Security NDAs
I posted a security issue radar to Apple about a year ago. A few weeks later I got an email from them thanking me, and letting me know that this issue was now under NDA.
Time went by, and eventually they emailed me to ask me what name I wanted to use for when I’m credited in the release notes of the build that fixes the issue. Awesome! But also, they said that if I mentioned this issue anywhere, they’re retract my credit line. And so I’ve been pretty quiet. No one but the people at Centrix.ca have seen the code that triggers the flaw. Not that my ego needs Apple to write my name on something, but yes, it’d be freaking nice.
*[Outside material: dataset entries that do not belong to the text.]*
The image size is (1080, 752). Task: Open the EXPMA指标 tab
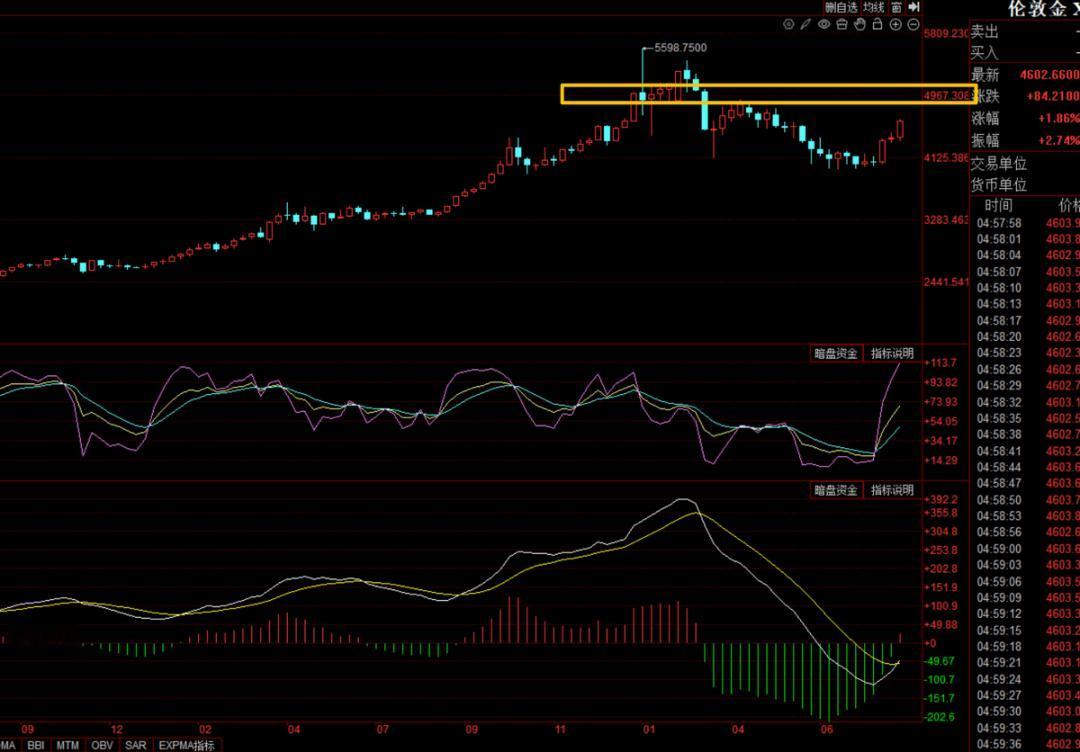(187, 745)
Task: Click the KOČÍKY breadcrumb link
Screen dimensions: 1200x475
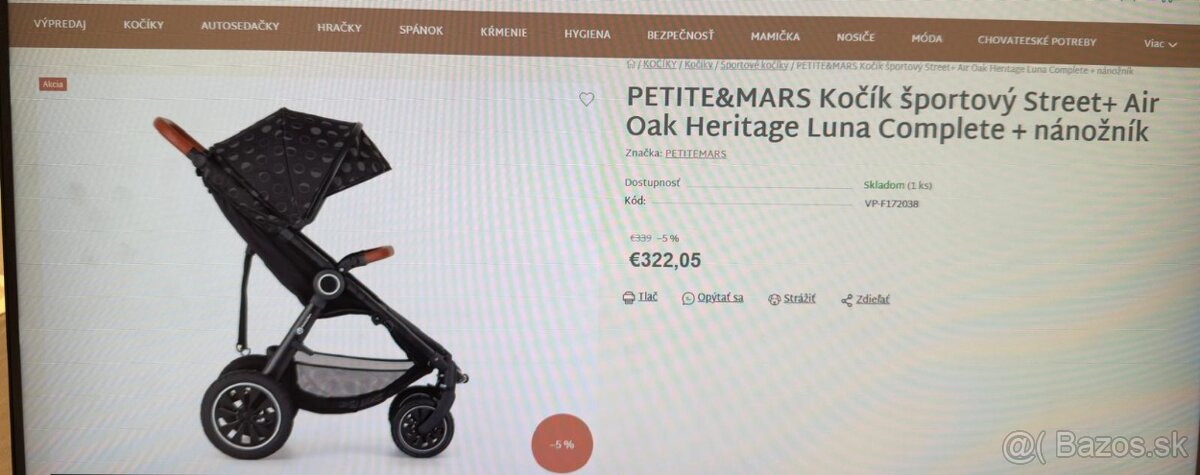Action: 660,64
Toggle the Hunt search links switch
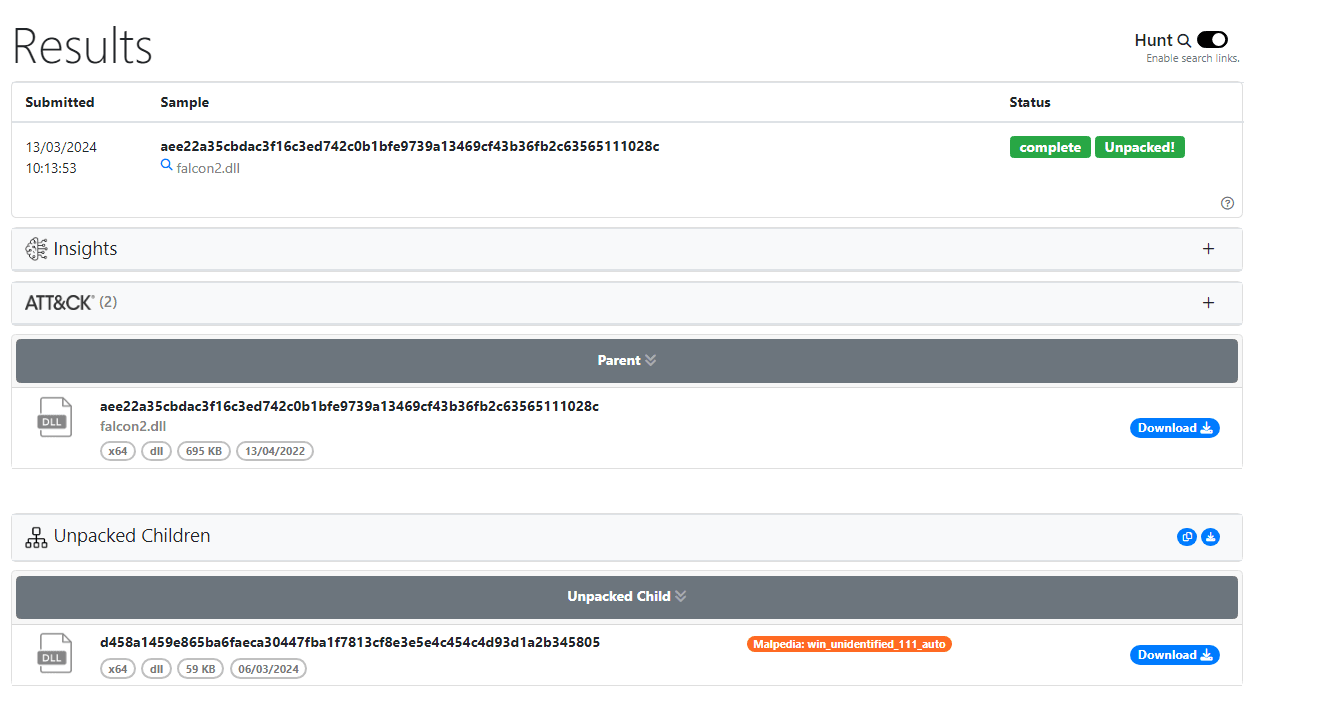The height and width of the screenshot is (711, 1320). [1212, 40]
WWDC ‘09 came along, and I got to try 10.6 for the first time there. The first thing I did was check to see if my security bug was present. It was not. Well… that’s good, I thought.
10.5 has never been fixed though. The bug still exists in the latest 10.5 build. This irks me. What irks me the most though, is that I still can’t talk about it. I want to talk about how I found this bug, what I was trying to do (and achieved!) when I found it.
Legally speaking, I don’t think their NDA has a leg to stand on. You can’t just send someone an NDA and say “ok that info you gave us previously is under NDA, you can’t talk about it” without having the person agree to it (I think?). I can understand that they don’t want security vulnerabilities in the wild. But fucking fix it! Obviously they know how, since 10.6 doesn’t have the flaw.
Last week I logged on to bugreports.apple.com, and saw that now suddenly my issue has been marked as a duplicate. That’s a slap in the face. What’s my motivation to keep quiet now?